Die Vize-Fraktionschefin der Linken, Katrin Lompscher, nannte einen „qualifizierten öffentlichen Raum mit Rathausforum und viel Grün“ weiterhin „eine tragfähige Vision“. Eine bessere Finanzausstattung des Grünflächenamtes und häufigere Reinigung der Straßen und Plätze könne die Aufenthaltsqualität verbessern. Die Integration historischer Spuren sei wünschenswert, eine behutsame bauliche Ergänzung nicht ausgeschlossen, müsse aber breit diskutiert werden.

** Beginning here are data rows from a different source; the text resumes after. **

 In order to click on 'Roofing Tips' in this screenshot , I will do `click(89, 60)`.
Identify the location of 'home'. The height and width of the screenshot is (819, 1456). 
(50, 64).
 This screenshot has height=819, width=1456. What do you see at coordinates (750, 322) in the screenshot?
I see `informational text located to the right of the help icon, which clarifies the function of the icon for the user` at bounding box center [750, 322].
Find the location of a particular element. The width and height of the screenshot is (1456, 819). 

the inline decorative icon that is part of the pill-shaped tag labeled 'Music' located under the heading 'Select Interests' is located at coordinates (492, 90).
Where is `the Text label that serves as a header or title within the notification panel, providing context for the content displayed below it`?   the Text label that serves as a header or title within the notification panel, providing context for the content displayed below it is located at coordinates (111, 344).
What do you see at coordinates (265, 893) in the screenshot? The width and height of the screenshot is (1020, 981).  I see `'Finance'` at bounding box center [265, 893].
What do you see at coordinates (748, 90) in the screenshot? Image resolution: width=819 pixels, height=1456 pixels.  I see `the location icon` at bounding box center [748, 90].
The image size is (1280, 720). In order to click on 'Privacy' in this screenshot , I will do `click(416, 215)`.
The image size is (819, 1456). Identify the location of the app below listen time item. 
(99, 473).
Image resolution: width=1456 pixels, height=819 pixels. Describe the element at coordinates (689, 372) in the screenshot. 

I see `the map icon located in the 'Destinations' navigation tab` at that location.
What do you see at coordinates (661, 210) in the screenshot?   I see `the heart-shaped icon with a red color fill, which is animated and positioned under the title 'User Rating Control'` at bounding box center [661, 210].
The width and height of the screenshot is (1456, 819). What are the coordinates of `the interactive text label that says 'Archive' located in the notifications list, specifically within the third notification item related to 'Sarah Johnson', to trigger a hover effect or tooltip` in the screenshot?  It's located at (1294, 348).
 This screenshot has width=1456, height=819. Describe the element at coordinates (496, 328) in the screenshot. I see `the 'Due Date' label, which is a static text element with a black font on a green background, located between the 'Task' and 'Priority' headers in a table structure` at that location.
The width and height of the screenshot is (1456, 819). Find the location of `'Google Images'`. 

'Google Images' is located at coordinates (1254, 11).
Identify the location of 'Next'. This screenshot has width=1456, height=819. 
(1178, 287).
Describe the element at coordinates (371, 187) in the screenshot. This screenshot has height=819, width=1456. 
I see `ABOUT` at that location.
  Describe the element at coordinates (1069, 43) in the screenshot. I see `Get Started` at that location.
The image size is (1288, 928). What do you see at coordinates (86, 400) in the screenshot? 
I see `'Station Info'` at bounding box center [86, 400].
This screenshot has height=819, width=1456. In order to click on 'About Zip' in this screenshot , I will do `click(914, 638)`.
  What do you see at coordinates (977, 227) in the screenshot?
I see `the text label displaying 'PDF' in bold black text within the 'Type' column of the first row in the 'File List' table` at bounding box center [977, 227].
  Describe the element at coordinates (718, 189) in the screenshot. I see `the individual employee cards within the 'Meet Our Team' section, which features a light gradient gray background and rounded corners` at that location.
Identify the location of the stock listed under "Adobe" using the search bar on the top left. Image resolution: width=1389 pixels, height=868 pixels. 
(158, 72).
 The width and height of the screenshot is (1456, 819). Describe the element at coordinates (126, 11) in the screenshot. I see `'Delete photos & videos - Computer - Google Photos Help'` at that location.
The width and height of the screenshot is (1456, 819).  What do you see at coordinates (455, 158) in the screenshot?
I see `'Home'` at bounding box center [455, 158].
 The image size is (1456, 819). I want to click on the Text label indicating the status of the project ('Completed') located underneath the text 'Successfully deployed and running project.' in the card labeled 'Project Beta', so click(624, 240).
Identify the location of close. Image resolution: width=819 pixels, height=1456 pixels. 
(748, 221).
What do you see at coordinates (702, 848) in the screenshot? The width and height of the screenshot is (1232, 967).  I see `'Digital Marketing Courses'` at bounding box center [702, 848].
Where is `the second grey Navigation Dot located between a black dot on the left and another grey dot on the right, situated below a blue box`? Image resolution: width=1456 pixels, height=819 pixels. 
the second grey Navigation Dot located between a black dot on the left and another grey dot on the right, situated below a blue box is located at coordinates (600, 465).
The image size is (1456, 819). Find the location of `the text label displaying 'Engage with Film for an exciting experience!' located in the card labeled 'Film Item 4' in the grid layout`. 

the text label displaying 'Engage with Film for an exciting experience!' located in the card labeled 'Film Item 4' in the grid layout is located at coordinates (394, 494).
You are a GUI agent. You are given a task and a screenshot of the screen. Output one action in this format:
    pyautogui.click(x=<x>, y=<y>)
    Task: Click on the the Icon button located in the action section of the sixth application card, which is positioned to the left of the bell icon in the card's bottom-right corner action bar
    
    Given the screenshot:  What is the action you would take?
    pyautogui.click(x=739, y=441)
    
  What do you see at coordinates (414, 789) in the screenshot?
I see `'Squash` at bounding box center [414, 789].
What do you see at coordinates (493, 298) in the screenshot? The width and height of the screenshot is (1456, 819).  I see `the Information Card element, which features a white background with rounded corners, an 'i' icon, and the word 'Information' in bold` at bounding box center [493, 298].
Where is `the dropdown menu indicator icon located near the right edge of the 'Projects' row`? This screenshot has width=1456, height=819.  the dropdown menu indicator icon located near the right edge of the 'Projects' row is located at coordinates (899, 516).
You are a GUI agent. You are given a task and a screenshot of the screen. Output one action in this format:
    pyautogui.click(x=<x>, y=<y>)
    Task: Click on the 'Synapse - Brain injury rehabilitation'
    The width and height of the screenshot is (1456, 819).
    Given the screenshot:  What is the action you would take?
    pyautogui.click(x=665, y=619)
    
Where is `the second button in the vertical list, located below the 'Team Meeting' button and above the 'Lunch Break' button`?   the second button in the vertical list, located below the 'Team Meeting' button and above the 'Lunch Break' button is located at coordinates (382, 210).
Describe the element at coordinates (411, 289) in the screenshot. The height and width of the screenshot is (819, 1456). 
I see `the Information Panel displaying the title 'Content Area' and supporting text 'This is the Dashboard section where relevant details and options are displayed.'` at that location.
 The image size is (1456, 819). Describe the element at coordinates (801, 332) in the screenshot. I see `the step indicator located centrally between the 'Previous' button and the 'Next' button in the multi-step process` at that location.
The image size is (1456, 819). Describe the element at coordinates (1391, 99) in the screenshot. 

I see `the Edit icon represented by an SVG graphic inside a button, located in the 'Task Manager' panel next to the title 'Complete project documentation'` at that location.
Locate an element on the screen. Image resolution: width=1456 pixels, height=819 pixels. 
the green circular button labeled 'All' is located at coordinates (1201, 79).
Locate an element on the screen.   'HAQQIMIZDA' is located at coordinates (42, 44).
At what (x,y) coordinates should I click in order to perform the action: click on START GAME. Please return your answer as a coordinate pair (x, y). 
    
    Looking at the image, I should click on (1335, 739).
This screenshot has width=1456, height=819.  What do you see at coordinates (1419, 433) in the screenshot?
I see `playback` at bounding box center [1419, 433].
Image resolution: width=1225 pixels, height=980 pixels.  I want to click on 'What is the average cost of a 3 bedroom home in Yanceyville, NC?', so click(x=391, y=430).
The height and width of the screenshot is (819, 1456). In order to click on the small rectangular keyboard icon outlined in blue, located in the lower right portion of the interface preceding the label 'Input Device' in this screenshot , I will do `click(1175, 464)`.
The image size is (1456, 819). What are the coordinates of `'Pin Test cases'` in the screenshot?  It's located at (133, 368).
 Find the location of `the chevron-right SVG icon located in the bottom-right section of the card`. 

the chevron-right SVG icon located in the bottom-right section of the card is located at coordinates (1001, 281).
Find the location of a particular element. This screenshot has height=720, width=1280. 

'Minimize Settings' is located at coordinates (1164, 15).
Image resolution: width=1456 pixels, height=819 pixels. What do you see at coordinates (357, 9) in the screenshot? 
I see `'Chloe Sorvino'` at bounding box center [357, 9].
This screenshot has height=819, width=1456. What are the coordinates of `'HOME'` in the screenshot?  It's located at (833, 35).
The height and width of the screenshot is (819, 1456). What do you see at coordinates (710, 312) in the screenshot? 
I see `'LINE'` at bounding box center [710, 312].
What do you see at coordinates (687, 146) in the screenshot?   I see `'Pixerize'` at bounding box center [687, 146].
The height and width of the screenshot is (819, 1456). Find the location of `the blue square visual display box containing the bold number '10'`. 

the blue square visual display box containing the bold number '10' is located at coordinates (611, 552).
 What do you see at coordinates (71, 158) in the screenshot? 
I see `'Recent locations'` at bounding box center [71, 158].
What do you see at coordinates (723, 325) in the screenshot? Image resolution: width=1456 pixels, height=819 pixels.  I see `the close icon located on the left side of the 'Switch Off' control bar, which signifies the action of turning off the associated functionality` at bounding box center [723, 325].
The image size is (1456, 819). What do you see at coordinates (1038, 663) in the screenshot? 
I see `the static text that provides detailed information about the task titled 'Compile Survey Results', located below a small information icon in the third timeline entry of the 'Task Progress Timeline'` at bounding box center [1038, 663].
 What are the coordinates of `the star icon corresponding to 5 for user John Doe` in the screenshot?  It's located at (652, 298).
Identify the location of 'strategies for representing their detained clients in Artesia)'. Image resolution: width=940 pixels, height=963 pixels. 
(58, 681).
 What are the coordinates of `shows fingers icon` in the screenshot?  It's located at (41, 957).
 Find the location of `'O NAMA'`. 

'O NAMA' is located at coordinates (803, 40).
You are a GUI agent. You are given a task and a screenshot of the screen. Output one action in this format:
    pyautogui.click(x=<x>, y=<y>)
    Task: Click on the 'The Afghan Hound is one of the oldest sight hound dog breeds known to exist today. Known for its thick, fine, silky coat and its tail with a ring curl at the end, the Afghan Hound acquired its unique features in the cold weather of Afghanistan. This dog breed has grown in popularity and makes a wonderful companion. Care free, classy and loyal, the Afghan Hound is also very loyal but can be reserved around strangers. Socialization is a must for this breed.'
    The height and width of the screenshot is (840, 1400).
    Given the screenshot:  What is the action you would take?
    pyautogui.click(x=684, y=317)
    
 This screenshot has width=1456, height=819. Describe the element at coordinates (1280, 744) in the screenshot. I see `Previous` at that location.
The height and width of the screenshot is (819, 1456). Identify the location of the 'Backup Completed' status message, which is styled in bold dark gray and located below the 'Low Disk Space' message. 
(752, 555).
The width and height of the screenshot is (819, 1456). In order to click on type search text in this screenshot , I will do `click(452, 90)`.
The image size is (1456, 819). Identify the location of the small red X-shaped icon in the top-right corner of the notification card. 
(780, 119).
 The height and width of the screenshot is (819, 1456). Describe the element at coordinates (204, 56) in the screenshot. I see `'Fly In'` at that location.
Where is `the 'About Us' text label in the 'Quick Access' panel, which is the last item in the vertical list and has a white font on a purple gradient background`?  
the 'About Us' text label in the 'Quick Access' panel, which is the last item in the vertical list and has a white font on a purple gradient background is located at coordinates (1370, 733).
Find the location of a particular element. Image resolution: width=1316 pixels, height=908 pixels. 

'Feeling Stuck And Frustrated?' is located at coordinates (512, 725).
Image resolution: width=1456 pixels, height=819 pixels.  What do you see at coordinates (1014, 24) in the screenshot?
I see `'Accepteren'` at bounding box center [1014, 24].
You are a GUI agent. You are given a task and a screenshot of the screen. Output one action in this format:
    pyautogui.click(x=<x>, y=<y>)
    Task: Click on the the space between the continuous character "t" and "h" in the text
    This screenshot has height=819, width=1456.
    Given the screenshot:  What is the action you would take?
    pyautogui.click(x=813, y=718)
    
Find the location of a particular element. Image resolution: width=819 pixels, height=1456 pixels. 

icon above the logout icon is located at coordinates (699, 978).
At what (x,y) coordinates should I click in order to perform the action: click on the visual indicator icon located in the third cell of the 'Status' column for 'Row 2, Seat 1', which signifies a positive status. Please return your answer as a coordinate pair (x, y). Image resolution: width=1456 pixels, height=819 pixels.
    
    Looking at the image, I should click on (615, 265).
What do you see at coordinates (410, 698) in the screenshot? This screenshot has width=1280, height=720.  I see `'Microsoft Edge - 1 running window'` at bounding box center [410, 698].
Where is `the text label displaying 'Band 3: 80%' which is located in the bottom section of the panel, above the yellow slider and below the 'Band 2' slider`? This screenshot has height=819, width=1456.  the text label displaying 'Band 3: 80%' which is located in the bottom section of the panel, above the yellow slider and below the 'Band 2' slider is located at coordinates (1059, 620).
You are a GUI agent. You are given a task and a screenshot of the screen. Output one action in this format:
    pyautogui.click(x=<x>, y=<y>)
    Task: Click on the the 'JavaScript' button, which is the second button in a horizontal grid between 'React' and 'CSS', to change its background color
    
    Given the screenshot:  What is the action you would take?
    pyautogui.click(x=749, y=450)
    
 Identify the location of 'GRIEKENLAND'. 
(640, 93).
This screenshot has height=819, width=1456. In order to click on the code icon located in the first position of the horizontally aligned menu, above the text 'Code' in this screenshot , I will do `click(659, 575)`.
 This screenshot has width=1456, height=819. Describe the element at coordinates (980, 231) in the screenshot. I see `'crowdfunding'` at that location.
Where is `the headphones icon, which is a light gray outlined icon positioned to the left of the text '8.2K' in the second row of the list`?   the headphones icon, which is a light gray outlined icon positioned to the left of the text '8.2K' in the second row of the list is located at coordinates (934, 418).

„Wir können uns die Verwahrlosung am Rathausforum auf Dauer nicht leisten, deshalb brauchen wir eine Urbanisierung“, sagte der Doyen der Berliner Stadtentwicklung, Dieter Hoffman-Axthelm, auf Anfrage. Ein „Aufbauprozess“ tue an diesem Ort not, der den Stadtgrundriss auf Grundlage der historischen Parzellen wiederherstelle und dabei die bestehenden Denkmäler und die DDR-Moderne mit einbeziehe. Auf der Grundlage könne Berlin nach dem Vorbild von Hamburg die Durchführung von Architekturwettbewerben bei der Bebauung jeder einzelnen Parzelle vorschreiben. Voraussetzung dafür sei jedoch ein übergreifendes Konzept, wie Urbanität an den unwirtlichen Ort zurückkehren kann, die eine soziale Stabilität in den Quartieren gewährleistet.

Dagegen sieht die Arbeitsgruppe historische Mitte in der Stiftung Zukunft Berlin vor dem Roten Rathaus „das große Feld als Zukunftsbild für die Stadtmitte“. Ein weites Feld ist es auf jeden Fall.